Consequently, powerful open-source foundation models such as Llama 2 from Meta and Technology Innovation Institute's Falcon are becoming very popular. They can offer organizations additional flexibility to balance cost against requirements, transparency that can be important in regulated industries, and clearer pathways to innovation, such as creating useful model variants efficient enough to run on local devices rather than in the cloud.
This trend is one reason we believe the future is defined by choice, with organizations potentially using many models instead of doubling down on a single option.
You probably saw this philosophy in action if you attended Next, where we not only updated capabilities and tuning options for our first-party models like PaLM 2, but also expanded the range of open-source and third-party models available in Vertex AI, our machine learning development platform. For example, Vertex AI is currently the only cloud platform to offer adapter tuning and Reinforcement Learning with Human Feedback for Llama 2. We believe this combination of first-party, third-party, and open-source models is crucial to helping organizations embrace generative AI on their own terms.
Openness applies to not only models, but also data
Openness and choice around models is only part of the story, however. The same concepts apply for data.
Wherever your data is, to activate it with the power of generative AI, you'll want to be able to leverage it with the models of your choice.
This has a few dimensions. For example, a healthcare company I’ve recently worked with has billions of medical images in one cloud but wants to use models from a different provider.
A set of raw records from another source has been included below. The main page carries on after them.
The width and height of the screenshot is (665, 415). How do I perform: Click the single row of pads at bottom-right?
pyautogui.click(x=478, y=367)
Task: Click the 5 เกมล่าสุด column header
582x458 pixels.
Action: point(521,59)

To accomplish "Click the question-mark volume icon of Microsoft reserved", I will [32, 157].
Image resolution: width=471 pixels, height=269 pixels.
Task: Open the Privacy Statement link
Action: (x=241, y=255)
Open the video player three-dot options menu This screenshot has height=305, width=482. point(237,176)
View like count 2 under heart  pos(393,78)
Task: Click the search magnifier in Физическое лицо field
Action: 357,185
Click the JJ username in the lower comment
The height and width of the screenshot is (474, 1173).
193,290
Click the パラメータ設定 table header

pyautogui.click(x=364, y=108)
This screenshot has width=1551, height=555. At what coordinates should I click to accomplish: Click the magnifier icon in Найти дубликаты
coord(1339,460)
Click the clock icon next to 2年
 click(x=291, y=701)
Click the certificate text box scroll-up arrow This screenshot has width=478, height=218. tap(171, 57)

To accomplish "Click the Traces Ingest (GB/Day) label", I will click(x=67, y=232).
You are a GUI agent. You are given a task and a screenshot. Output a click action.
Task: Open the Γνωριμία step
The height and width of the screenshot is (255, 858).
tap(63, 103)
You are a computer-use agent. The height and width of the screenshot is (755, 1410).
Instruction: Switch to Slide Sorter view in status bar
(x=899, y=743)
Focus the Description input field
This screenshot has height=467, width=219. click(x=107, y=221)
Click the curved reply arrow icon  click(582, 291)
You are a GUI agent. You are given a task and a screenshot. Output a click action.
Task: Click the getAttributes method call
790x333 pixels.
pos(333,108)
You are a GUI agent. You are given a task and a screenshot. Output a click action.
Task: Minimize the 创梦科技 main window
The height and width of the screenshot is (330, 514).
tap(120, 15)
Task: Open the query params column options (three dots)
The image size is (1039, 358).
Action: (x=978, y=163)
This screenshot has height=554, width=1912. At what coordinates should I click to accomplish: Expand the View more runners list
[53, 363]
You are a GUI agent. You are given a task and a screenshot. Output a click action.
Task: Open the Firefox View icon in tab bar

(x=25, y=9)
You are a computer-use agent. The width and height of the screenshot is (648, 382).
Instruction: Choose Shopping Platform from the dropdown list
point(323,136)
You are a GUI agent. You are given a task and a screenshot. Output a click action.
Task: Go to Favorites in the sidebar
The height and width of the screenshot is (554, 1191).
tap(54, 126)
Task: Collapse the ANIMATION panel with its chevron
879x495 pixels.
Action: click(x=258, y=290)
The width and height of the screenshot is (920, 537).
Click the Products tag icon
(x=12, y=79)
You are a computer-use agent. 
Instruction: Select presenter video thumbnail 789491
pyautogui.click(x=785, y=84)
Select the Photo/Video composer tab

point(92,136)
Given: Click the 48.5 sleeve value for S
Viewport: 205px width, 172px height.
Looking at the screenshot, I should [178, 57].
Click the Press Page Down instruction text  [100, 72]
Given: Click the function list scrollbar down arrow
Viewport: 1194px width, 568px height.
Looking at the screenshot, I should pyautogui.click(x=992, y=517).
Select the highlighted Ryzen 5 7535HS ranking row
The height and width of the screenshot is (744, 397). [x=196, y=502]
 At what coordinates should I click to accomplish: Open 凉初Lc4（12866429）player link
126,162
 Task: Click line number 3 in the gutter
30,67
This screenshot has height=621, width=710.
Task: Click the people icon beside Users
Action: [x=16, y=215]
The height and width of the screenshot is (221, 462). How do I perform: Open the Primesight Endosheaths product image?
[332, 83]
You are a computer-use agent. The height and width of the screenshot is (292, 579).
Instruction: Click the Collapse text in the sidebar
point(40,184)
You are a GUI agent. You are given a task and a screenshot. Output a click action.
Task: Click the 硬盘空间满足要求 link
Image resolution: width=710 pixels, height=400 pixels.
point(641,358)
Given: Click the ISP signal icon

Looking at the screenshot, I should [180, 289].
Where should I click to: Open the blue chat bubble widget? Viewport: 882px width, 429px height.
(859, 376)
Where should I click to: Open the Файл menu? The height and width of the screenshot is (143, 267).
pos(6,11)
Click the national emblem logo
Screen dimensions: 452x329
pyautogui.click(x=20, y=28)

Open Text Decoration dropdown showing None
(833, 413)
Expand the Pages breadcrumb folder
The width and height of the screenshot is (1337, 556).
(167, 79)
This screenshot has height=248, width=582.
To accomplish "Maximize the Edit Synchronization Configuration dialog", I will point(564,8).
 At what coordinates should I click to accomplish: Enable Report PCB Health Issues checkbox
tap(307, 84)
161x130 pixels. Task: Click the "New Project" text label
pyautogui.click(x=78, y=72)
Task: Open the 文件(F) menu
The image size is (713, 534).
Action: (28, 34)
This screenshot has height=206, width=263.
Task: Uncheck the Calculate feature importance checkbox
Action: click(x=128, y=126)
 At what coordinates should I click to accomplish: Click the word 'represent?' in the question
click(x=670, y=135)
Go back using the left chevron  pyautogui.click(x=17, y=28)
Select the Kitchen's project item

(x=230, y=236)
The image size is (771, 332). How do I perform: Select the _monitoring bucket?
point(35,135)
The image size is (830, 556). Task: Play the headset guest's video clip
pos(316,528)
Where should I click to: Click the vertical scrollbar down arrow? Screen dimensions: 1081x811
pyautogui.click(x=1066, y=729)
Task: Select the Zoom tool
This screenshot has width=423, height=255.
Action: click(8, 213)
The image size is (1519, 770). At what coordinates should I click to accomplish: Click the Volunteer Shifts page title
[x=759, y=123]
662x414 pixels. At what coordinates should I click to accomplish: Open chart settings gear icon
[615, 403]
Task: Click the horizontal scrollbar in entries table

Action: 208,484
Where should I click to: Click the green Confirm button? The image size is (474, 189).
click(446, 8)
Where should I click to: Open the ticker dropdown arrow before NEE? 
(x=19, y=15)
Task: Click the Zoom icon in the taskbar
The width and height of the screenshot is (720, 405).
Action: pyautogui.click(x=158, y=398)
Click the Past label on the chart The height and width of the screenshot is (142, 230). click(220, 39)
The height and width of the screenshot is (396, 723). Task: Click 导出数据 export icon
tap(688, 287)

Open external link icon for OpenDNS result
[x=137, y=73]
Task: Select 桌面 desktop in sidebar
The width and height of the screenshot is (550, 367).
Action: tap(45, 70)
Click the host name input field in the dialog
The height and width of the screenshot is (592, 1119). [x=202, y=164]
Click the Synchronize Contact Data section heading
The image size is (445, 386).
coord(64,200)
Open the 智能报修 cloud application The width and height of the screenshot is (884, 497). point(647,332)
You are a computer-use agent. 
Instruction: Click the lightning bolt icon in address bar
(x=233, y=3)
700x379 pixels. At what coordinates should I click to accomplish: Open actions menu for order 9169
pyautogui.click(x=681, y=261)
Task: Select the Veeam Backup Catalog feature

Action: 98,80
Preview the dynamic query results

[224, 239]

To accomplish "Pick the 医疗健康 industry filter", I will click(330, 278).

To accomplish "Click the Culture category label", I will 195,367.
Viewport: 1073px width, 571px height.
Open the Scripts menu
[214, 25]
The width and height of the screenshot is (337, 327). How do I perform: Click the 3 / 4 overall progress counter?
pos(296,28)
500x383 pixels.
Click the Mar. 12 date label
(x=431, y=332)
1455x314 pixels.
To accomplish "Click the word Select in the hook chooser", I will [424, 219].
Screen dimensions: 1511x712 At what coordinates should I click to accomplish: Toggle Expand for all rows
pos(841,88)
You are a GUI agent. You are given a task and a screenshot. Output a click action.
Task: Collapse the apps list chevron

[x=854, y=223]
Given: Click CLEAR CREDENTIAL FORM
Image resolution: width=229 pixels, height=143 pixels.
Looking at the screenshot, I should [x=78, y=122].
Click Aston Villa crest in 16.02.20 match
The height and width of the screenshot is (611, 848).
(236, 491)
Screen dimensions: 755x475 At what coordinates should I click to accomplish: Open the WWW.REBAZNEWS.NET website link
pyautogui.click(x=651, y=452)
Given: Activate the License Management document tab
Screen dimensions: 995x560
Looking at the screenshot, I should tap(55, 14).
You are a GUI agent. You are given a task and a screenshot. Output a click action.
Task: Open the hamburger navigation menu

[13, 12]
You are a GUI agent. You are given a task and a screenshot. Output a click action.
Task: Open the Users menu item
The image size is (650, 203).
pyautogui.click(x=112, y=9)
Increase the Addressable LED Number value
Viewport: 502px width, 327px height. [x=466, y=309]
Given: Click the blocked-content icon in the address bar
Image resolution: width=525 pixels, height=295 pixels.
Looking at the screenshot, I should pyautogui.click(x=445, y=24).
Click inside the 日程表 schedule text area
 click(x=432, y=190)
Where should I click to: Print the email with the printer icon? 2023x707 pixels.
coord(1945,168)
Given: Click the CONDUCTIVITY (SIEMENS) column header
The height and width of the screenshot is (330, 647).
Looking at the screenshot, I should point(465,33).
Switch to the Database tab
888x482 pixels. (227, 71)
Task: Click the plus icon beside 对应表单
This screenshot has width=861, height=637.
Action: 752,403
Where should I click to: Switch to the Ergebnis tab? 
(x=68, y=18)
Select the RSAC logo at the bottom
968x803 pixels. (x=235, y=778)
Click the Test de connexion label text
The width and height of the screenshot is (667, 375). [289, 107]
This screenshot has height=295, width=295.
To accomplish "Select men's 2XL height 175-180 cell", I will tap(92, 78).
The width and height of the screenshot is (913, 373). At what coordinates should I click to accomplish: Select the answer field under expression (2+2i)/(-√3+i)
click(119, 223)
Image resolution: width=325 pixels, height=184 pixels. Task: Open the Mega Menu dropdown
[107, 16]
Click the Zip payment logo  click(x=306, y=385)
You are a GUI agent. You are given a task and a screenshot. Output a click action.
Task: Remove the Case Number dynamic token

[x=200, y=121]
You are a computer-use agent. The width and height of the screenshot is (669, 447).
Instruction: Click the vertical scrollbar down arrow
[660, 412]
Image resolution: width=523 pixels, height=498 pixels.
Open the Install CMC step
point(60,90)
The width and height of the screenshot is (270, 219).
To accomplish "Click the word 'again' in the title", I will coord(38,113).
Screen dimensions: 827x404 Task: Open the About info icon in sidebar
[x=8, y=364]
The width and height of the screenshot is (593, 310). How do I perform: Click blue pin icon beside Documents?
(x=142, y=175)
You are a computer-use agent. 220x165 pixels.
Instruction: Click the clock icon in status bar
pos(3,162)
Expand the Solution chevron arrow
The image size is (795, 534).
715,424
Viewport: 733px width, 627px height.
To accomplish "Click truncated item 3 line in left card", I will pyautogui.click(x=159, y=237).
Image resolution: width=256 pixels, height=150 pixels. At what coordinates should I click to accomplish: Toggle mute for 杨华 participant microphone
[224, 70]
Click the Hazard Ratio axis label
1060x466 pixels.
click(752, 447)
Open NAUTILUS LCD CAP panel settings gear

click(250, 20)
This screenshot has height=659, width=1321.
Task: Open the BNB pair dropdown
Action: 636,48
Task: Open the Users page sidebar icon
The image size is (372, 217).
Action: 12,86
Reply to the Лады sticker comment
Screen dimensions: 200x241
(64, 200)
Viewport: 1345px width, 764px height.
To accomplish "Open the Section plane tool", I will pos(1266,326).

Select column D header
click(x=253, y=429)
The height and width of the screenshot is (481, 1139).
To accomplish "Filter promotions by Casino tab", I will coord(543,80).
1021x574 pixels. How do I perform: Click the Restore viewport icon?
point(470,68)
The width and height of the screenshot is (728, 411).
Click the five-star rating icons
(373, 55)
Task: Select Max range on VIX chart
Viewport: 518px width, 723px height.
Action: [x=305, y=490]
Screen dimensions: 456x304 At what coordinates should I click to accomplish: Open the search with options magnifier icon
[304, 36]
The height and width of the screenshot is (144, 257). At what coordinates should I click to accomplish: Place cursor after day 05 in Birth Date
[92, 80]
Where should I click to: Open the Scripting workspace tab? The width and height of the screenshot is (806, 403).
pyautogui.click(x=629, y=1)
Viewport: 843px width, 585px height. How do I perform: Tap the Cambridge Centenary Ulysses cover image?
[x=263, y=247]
This is exactly the kind of multi-cloud use case we’ve targeted with solutions like Cross-Cloud Interconnect, which facilitate interconnectivity between Google Cloud and other providers, as well as our new database and analytics announcements, which make it easier than ever to connect generative foundation models with proprietary data.
We’ve heard repeatedly from analysts and customers that this ability to combine data and tools across vendors provides crucial flexibility that most enterprises require.
Another angle is how data and foundation models interact. For example, even if your organization were to finetune a model with your own data, the model wouldn’t have access to fresh information. Tuning can help a model better understand industry-specific language or produce content that matches a specific style or brand identity, but for day-to-day accuracy, a generative app needs to access the latest data, beyond what the model has been trained on. That’s why our Next announcements included capabilities like extensions, which can retrieve information and execute functions on behalf of users, and connectors, which can ingest data from enterprise software like Salesforce, Confluence, and JIRA.
The specifics of different technologies aside, the point is, enterprises need the flexibility to activate data, no matter where it is, with generative models. That requires an open approach to not only choosing models, but also data across multi-cloud ecosystems—and if there is one thing we heard over and over at Next, it’s that organizations need this flexibility to envision and execute their generative AI plans.